JEFERSON MIOLA: CRISE NO RS REVELA IDENTIDADE IDEOLÓGICA DE LEITE COM IDEÁRIO DA EXTREMA-DIREITA
por Jeferson Miola
Num reconhecimento tardio do seu negacionismo climático, e já depois de muito leite derramado, com a licença para o trocadilho, ele admitiu que “muitos alertas se revelam agora especialmente relevantes”.
Ora, pelo menos desde 2022 o governo gaúcho tem conhecimento de que o território do Rio Grande do Sul é um dos epicentros mundiais de fenômenos climáticos graves.
E, durante as enchentes de setembro e novembro de 2023, o governo recebeu a previsão de que novo evento climático severo ocorreria em abril e maio de 2024, porém nada fez. Ou melhor, destinou ridículos 50 mil reais do orçamento deste ano para a defesa civil.

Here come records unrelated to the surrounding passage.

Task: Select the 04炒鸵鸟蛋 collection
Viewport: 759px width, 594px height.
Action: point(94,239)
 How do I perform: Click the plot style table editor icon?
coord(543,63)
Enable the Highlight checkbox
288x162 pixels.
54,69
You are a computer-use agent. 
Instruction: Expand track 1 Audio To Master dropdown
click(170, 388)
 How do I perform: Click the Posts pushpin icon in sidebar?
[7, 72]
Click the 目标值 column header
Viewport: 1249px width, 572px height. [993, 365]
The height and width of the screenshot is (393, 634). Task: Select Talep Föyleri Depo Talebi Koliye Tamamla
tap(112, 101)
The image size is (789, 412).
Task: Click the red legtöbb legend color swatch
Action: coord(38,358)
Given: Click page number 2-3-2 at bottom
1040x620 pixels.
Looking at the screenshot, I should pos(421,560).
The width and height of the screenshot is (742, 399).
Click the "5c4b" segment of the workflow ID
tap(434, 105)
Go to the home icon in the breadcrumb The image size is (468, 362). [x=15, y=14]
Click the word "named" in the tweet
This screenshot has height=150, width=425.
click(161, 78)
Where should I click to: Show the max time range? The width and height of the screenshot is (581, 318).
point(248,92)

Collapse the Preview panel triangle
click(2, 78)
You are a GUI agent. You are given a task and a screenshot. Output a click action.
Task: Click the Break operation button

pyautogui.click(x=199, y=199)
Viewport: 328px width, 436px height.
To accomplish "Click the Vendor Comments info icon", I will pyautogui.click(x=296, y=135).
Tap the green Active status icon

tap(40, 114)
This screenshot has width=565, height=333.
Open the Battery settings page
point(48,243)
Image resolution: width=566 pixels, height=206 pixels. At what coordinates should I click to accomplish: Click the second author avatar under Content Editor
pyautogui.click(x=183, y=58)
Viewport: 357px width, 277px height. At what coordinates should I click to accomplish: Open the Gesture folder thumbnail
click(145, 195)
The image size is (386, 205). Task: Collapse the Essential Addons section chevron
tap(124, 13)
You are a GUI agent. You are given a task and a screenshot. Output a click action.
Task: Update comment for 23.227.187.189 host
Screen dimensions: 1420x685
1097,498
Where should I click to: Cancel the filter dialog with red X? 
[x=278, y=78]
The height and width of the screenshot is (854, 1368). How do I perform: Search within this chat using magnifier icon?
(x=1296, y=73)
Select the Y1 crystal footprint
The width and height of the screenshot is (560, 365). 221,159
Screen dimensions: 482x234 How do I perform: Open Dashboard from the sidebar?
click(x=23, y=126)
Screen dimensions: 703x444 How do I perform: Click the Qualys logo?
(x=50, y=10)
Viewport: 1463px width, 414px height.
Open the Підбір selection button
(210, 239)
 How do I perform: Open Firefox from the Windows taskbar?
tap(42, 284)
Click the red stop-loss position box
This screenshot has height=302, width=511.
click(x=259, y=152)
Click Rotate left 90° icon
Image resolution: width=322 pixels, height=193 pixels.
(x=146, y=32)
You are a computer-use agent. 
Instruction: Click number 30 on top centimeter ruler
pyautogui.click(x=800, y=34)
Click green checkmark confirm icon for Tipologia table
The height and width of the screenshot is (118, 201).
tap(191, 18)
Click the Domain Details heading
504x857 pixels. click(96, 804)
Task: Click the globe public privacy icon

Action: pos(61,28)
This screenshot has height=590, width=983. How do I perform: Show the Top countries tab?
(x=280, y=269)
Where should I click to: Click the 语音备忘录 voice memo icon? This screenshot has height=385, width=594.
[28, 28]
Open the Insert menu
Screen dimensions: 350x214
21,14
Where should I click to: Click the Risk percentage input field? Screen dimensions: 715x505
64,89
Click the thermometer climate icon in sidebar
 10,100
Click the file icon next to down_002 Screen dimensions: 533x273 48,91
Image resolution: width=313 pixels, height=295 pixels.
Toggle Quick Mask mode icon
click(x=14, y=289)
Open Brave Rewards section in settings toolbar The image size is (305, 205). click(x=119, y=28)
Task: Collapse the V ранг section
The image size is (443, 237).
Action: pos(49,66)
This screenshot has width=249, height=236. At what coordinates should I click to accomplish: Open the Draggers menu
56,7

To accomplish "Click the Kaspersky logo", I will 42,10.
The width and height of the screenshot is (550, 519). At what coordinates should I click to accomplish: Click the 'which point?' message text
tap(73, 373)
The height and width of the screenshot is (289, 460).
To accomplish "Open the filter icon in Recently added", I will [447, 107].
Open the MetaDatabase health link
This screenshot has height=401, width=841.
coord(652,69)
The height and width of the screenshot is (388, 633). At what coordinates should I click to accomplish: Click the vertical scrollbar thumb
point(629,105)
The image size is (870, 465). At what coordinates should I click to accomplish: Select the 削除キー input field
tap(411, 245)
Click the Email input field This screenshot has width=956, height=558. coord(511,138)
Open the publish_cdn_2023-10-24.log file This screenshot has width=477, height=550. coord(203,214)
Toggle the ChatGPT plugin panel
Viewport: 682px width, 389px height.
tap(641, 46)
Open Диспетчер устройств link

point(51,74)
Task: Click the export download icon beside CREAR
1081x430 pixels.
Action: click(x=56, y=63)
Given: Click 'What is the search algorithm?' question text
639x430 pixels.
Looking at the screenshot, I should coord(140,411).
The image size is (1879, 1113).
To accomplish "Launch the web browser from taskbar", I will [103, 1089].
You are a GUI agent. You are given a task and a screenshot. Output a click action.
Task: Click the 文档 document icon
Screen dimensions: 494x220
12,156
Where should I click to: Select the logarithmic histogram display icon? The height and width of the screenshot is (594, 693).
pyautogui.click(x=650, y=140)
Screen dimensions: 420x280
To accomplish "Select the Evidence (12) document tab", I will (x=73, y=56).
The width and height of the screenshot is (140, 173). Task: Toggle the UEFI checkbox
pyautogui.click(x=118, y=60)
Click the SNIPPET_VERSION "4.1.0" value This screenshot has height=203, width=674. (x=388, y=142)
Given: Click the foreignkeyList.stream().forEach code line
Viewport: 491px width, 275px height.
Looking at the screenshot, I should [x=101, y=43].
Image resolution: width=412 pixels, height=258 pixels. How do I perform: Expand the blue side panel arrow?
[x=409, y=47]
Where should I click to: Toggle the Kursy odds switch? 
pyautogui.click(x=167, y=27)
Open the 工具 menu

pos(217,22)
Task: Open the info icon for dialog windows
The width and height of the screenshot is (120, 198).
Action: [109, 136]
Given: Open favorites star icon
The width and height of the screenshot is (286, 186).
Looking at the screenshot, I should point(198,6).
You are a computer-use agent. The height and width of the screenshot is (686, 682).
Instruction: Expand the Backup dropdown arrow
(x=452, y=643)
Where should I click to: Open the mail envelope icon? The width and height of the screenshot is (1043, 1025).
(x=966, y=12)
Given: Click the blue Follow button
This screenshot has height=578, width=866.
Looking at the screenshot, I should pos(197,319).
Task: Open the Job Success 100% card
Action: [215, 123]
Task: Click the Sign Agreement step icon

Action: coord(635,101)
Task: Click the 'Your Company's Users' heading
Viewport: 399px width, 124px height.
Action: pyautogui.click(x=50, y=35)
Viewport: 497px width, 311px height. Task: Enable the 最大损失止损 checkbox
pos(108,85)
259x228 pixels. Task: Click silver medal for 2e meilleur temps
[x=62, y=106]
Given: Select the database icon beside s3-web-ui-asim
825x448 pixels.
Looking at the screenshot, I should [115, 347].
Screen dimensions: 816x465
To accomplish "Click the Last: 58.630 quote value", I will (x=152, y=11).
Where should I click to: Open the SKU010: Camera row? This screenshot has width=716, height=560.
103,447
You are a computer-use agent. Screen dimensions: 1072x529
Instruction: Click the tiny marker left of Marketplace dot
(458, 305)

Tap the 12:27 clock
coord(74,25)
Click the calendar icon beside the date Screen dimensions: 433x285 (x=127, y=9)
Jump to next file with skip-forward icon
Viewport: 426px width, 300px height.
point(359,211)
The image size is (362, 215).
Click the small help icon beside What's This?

Mas, afinal, quais seriam essas “outras pautas e agendas” hierarquicamente mais relevantes e de prioridade absoluta, que canalizaram todos os esforços e recursos do Estado do RS e que impediram que o governo protegesse a população e a economia gaúcha com um plano de contingência frente à previsão do evento climático severo, conhecido com antecedência de pelo menos nove meses?
O governador responde que “a agenda que se impunha ao estado era aquela especialmente vinculada ao restabelecimento da capacidade fiscal do estado […]”, não a agenda de salvar vidas e prevenir para que essa situação de terra arrasada não acontecesse.

Tanto Leite como o prefeito de Porto Alegre Sebastião Melo não podem ser responsabilizados pelo evento climático severo. No entanto, a omissão, a incompetência e a negligência deles causou graves prejuízos humanos, ambientais e econômicos que ou poderiam ter sido evitados em grande medida, ou poderiam ter sido consideravelmente menores, senão mínimos, se os governantes tivessem agido de outra maneira.
E, como fica claro na confissão do governador, um crime praticado de modo doloso, com a consciência sobre os efeitos trágicos que sua omissão causaria.
Esta confissão do Leite foi precedida de outros tropeços dele na crise. O primeiro, quando criou a arrecadação de doações via PIX em contra gerenciada por entidade privada.
Depois, no exercício autêntico do seu servilismo ao mercado, Leite cogitou prescindir de doações humanitárias para favorecer o comércio em detrimento das pessoas e das famílias que perderam absolutamente todos seus bens e recursos.